Machine translation (MT) is an important application in our
increasingly connected world. Rapid advances in artificial
intelligence have led to dramatic improvements in data-driven MT
systems (i.e. statistical and neural MT). When an adequate quantity of
training data is available, systems can now produce translations of
sufficient accuracy to be usable in many practical scenarios.
However, the performance of any data-driven system critically depends
on whether the characteristics of its training data match the
characteristics of the data the system encounters in everyday use.
During the summer of 2018, we investigated translation in three
scenarios where domain adaptation is needed: the informal language
common in social media; technical documents such as patents and
scientific articles; and noisy text output by optical character
recognition (OCR) systems. Each of these domains poses important
vocabulary adaptation challenges — scientific documents contain
unknown technical jargon, while social media and OCR results contain
misspellings or variants of known vocabulary. Some of the techniques
for increasing robustness that we explored are use of monolingual
word embeddings, adaptive data filtering, bilingual dictionary mining,
and models of lexical variation. We also compared the performance
of statistical and neural systems on conditions that vary the amount
of available data, the degree of domain mismatch, and approaches to
adaptation.
Recent advances in computer vision have led to novel architectures
based on deep learning that can dramatically improve performance of
optical character recognition (OCR). In SCALE’18 we investigated
keyword and key-phrase search in multilingual image corpora. Key
avenues of exploration include core aspects of the OCR pipeline (text
localization, script/language identification, and decoding) and
retrieval techniques, as well as topics such as generation and use of
synthetic data and domain adaptation in low-resource conditions.
Our first goal was to improve accuracy in each of the core OCR
components. Second we planned to demonstrate and evaluate the full OCR
processing pipeline in several languages; the primary extrinsic
evaluation was be based on keyword search, but other metrics were
investigated as well. Additionally we explorde a combined OCR and
machine translation pipeline.

******

## TASKS TO COMPLETE
• a. According to the text on machine translation, which three scenarios needing domain adaptation were investigated during the summer of 2018?
• b. Rewrite the part of the text on machine translation starting at "During the summer" and ending at "adaptation.", putting "terminology" in place of "jargon".

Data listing
******

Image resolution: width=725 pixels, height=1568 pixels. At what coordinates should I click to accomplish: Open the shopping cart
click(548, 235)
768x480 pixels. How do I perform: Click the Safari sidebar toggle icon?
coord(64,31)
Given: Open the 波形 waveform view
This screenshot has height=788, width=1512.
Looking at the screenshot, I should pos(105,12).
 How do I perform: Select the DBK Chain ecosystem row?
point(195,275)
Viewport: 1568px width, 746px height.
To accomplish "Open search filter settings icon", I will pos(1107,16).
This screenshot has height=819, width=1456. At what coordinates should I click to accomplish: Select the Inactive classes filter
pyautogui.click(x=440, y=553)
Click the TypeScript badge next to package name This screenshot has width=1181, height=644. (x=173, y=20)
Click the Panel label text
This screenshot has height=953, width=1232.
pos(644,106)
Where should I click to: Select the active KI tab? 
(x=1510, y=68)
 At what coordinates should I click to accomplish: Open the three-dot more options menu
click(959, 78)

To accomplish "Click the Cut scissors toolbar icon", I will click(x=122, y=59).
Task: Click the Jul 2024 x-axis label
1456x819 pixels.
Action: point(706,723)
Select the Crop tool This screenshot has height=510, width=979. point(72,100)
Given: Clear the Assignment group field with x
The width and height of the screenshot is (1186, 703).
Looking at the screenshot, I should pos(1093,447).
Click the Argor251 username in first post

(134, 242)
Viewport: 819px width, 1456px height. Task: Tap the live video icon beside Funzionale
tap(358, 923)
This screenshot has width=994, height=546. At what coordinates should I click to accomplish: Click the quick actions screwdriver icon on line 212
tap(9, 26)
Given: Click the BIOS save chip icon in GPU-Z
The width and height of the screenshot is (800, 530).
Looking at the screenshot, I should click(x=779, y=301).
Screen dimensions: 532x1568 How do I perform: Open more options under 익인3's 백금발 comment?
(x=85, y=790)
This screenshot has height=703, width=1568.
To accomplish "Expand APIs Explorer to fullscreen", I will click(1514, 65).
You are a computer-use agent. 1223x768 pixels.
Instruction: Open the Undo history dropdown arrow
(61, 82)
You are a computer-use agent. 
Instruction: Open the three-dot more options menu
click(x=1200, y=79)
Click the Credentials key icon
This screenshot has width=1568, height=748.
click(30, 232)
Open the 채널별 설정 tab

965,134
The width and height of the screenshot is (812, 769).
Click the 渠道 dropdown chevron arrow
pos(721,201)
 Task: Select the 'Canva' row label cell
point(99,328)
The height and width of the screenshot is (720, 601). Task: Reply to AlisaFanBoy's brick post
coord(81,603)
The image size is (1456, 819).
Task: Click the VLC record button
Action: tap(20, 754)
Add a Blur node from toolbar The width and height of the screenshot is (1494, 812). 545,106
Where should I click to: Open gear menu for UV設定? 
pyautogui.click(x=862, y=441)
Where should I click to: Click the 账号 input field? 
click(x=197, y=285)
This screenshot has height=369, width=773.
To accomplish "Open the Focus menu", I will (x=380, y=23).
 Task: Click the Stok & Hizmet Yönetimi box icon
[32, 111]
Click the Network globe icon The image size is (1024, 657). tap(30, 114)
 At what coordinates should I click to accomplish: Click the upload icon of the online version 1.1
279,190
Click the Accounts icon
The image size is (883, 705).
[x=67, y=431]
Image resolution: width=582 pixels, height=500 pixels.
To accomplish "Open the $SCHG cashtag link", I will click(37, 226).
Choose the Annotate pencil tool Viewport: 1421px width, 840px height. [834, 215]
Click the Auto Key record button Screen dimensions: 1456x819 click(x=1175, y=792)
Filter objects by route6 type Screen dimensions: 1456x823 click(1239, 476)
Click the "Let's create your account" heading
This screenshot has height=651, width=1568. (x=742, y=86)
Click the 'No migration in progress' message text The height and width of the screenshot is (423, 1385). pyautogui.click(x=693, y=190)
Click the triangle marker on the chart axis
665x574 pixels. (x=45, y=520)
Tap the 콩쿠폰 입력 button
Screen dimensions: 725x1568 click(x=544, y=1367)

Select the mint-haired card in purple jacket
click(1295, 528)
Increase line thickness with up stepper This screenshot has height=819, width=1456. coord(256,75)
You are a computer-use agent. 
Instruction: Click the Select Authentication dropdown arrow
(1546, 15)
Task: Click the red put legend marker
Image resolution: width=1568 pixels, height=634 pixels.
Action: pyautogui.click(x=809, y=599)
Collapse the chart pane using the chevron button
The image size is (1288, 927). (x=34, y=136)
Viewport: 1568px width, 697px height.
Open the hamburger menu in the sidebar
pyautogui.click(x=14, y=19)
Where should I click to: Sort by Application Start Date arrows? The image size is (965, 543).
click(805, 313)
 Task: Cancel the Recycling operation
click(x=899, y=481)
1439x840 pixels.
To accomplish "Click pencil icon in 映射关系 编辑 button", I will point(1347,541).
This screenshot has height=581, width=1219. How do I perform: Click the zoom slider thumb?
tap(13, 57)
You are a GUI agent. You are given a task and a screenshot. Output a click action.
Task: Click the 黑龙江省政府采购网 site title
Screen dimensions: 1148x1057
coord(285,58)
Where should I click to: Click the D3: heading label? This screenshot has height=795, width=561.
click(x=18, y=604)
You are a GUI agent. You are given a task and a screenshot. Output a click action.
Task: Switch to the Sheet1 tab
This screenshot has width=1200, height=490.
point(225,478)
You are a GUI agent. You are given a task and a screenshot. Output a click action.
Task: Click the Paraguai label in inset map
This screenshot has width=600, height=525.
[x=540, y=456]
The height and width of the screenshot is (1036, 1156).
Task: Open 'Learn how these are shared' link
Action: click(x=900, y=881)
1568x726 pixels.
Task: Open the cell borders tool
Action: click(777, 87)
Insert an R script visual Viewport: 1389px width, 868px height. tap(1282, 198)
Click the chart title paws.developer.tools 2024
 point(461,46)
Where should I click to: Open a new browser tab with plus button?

******

## SOLUTIONS TO THE TASKS
• a. The informal language common in social media, technical documents such as patents and scientific articles, and noisy text output by OCR systems.

• b.
During the summer of 2018, we investigated translation in three
scenarios where domain adaptation is needed: the informal language
common in social media; technical documents such as patents and
scientific articles; and noisy text output by optical character
recognition (OCR) systems. Each of these domains poses important
vocabulary adaptation challenges — scientific documents contain
unknown technical terminology, while social media and OCR results contain
misspellings or variants of known vocabulary. Some of the techniques
for increasing robustness that we explored are use of monolingual
word embeddings, adaptive data filtering, bilingual dictionary mining,
and models of lexical variation. We also compared the performance
of statistical and neural systems on conditions that vary the amount
of available data, the degree of domain mismatch, and approaches to
adaptation.